[Collected data entries]

◇ ◇ ◇ ◇ ◇ ◇ ◇

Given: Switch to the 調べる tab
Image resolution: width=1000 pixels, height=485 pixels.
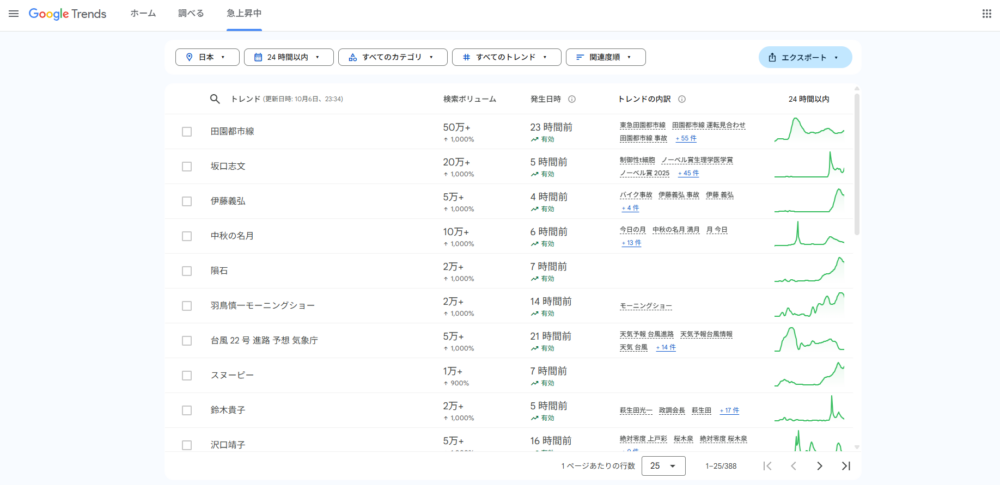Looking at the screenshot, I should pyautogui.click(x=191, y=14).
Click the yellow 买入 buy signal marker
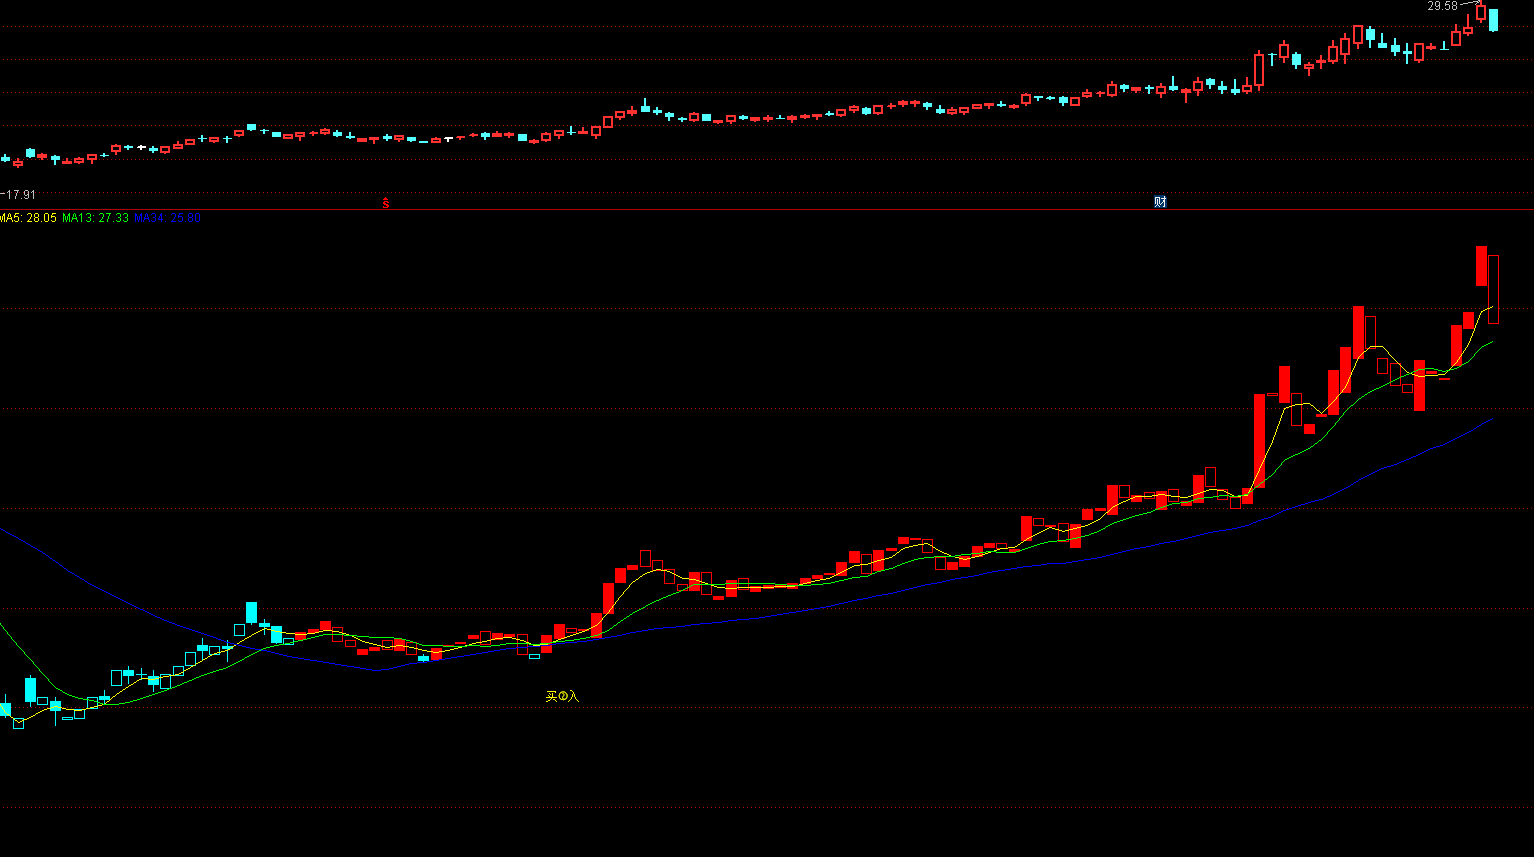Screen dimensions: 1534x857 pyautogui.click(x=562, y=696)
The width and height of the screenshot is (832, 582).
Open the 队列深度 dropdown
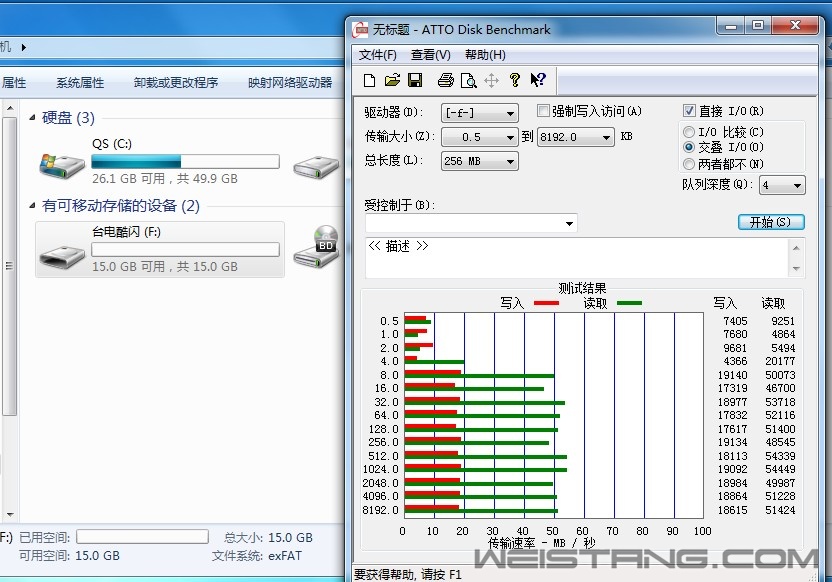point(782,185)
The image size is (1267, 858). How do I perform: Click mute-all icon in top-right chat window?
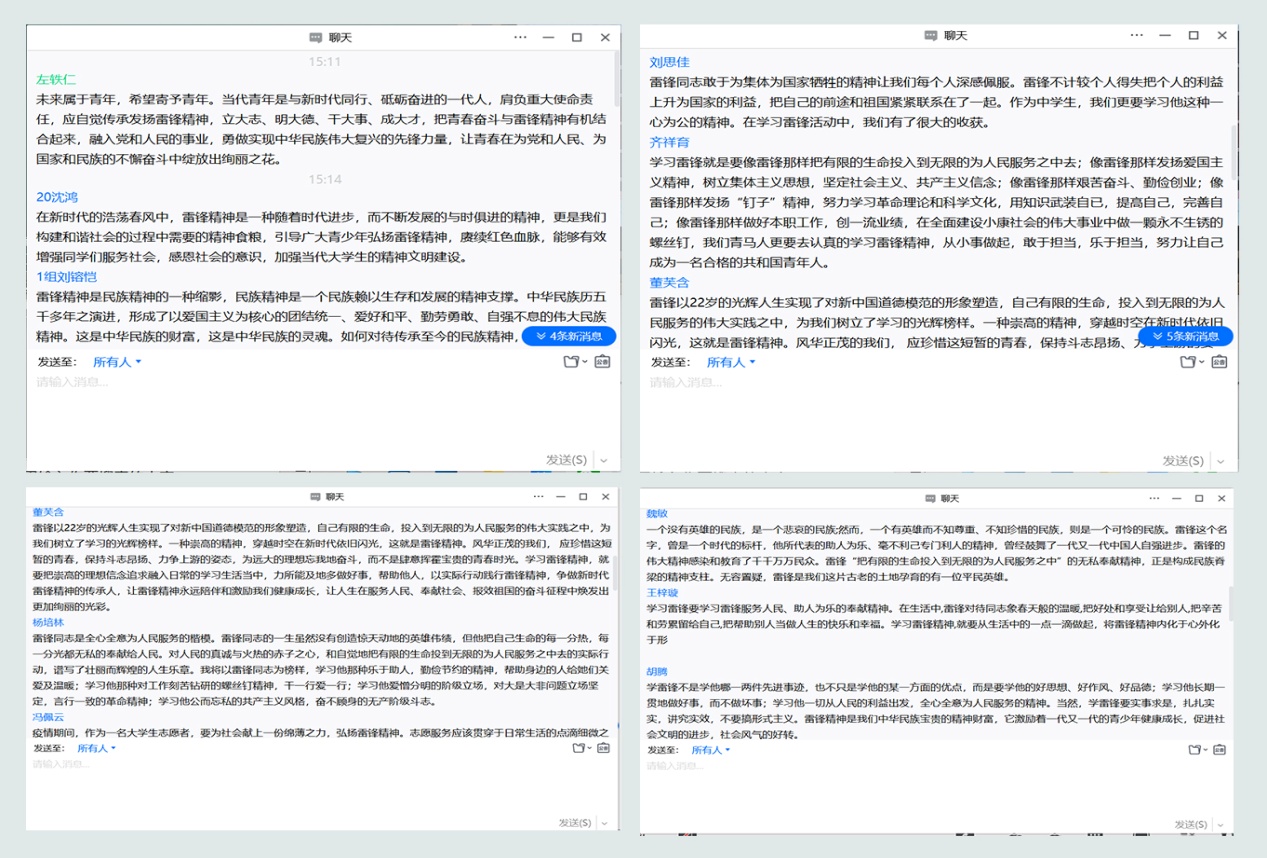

◇ ◇ ◇ ◇ ◇ ◇ ◇

*What you should do*. The result should be every line of the data, reproduced exactly, with the images removed.

*Output of the exercise*.
Given: Switch to the 調べる tab
Image resolution: width=1000 pixels, height=485 pixels.
Looking at the screenshot, I should pyautogui.click(x=191, y=14).
Click the yellow 买入 buy signal marker
Screen dimensions: 1534x857 pyautogui.click(x=562, y=696)
The width and height of the screenshot is (832, 582).
Open the 队列深度 dropdown
point(782,185)
The image size is (1267, 858). How do I perform: Click mute-all icon in top-right chat window?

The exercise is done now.